Exercise instructions ▸
Copy the entries below line for line, without changing any wording, and leave out the pictures.

Given records ▸
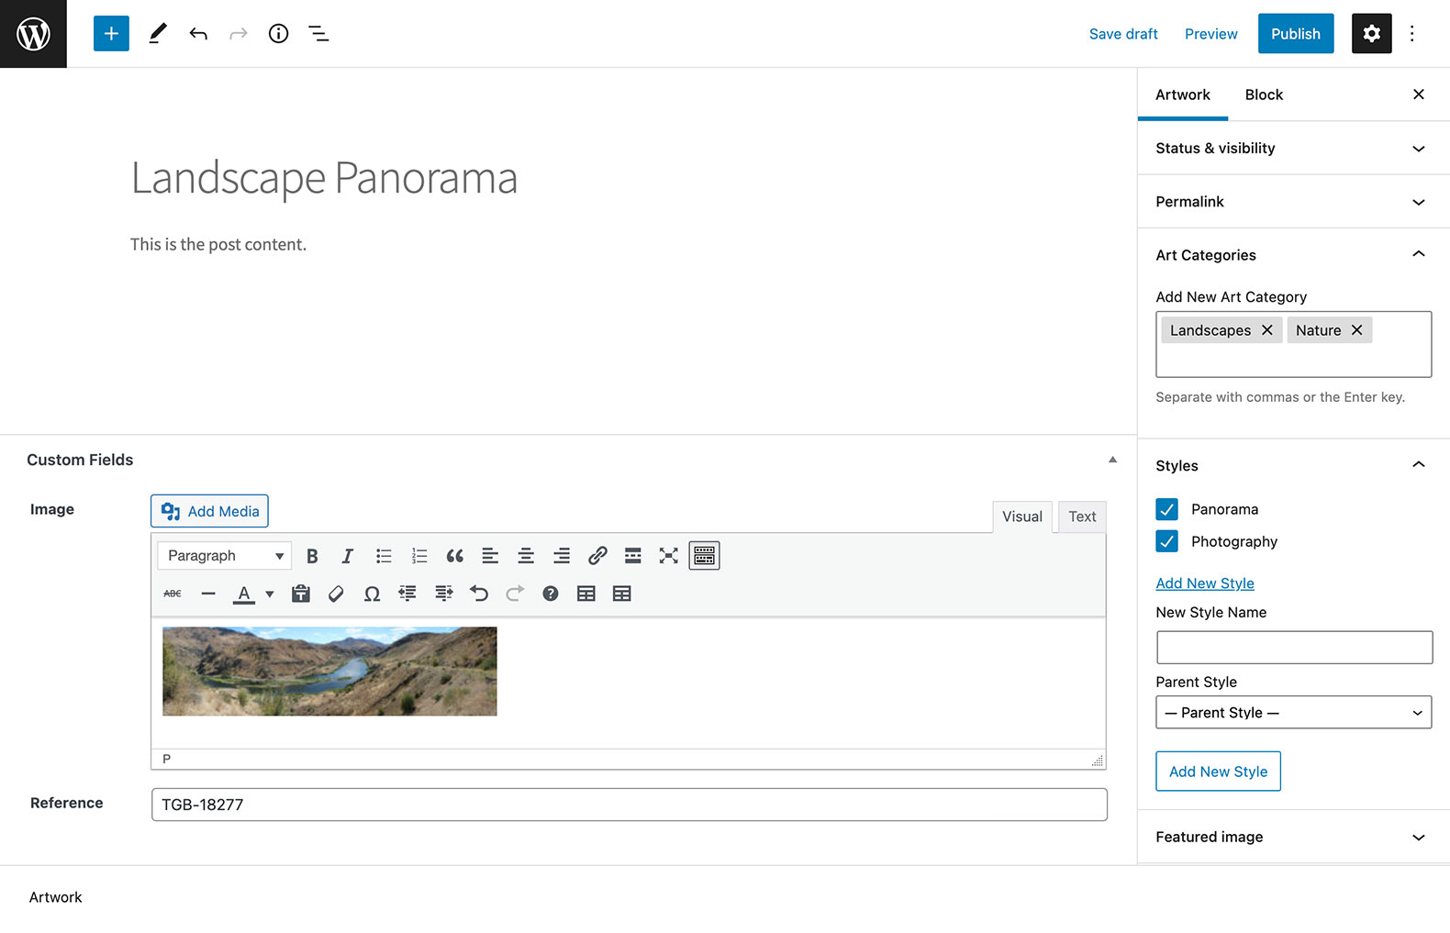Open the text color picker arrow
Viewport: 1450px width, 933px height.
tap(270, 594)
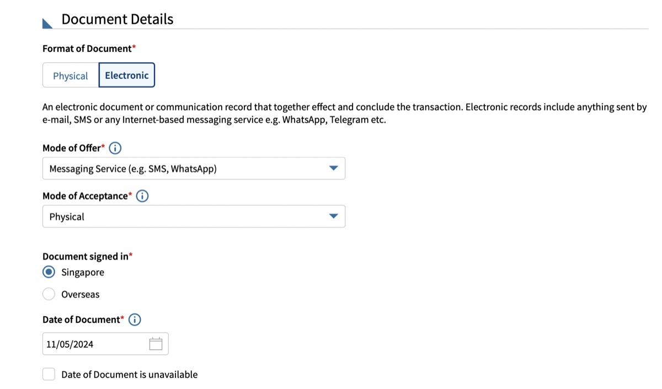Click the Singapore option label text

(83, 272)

Answer for this exercise ▸
Open the text color picker arrow
Viewport: 1450px width, 933px height.
tap(270, 594)
Click the Singapore option label text

(83, 272)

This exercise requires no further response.